All eyes gazed out the windows at the Spanish vessel. It was clearly drawing closer.

“I plan to do what any smuggler would do with dangerous cargo aboard,” de Ferro said, his voice turned cold. “Get it off my ship.”

 

SIX

Half an hour later, with the Spanish ship close enough to make out men on its deck arming themselves and loading cannons, de Ferro stood at the wheel, along with the pilot.

All hands were on deck, all four masts were rigged, and all the sails were pregnant. The ship was careening wildly with the wind, and the coastline was visible on the leeward side. No one spoke. Most, including a sheet-white Marlowe, hugged a mast or a rail for dear life.

As they drew closer to land, the waves began to rise, and the ship became airborne, rising high and then crashing down with bone-crushing intensity onto the cold, marble ocean.

Lopez was steady, but he had wrapped his arms around the same rail that Marlowe clutched.

“You told me,” Lopez shouted over the raging chaos, “in the coach, on the bridge, that you did not care to be over water. I see now it's more serious than that.”

Marlowe nodded, soaking wet, eyes stinging from the salt. “I nearly drowned when I was a boy. In Canterbury we have the Great Stour River. It runs through the center of the city. I fell in. When I was dragged out, I was dead. A man sat on my stomach and pushed out the water. I awoke from my own death.”

“So it's not the water that you fear,” Lopez shouted. “It's death.”

“Oh, no,” Marlowe disagreed. “I'm fine with dying. It's absolutely the water that I hate. Let me die in a knife fight, not on the water.

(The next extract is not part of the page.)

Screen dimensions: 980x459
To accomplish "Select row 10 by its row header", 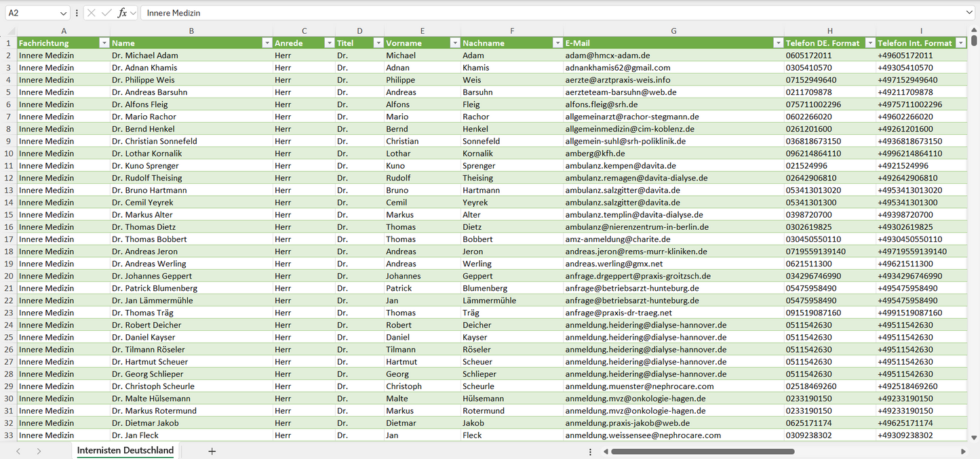I will (x=9, y=153).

Not aboard a Portuguese ship.”

At that moment a wall of water washed the deck, and Marlowe's grip was tested as he sank to his knees, but terror was a strong glue. His mouth was filled with salt water, his eyes burned, his hands were numb, and he was certain that he felt his soul rising toward the morning sky.

The ship continued its battle with tides for another half hour. Then, slowly at first but with increasing relief, the sea turned calm once again. The ship had steered away from the coast, and the open water was, by comparison to the coastal madness, as still as the grave.

Soaked to the bone, shivering, and glad just to be alive, Marlowe and Lopez helped each other to stand.

The captain appeared before them, out of the sea spray.

“We've lost the Spanish ship, at least for the moment,” he barked. “The longboat is prepared: two men and supplies. You make for shore. Stow the boat out of sight, wait for dark, and sail the coast to Bilbao, as we discussed. The longboat has a folding mast and sail.”

“I hate this plan!” Marlowe howled.

“It's not ideal,” de Ferro agreed, “but we have friends there. One of the men I'm assigning to you, he is a Basque.…”

“No!” Marlowe bellowed, turning to Lopez. “I'm for abandoning the captain's plan and striking out on our own.”

“On our own?” Lopez coughed. “How?”

“Take the longboat by ourselves, set the sail and manage.”

“Can you sail a boat like that?”

“No,” said Marlowe. “
You're
the one from the proud race of circumnavigating sea folk!”

“I'm a doctor!”

“I'm a student!”

“Gentlemen.” Captain de Ferro's voice boomed. “I understand your concern, but you need Gaspar. He's from my own hometown, and I trust him with my life. In the second place, you need Argi Zabala. He's a Basque, as I've said. He'll get you out of Spain in secret, with his countrymen.”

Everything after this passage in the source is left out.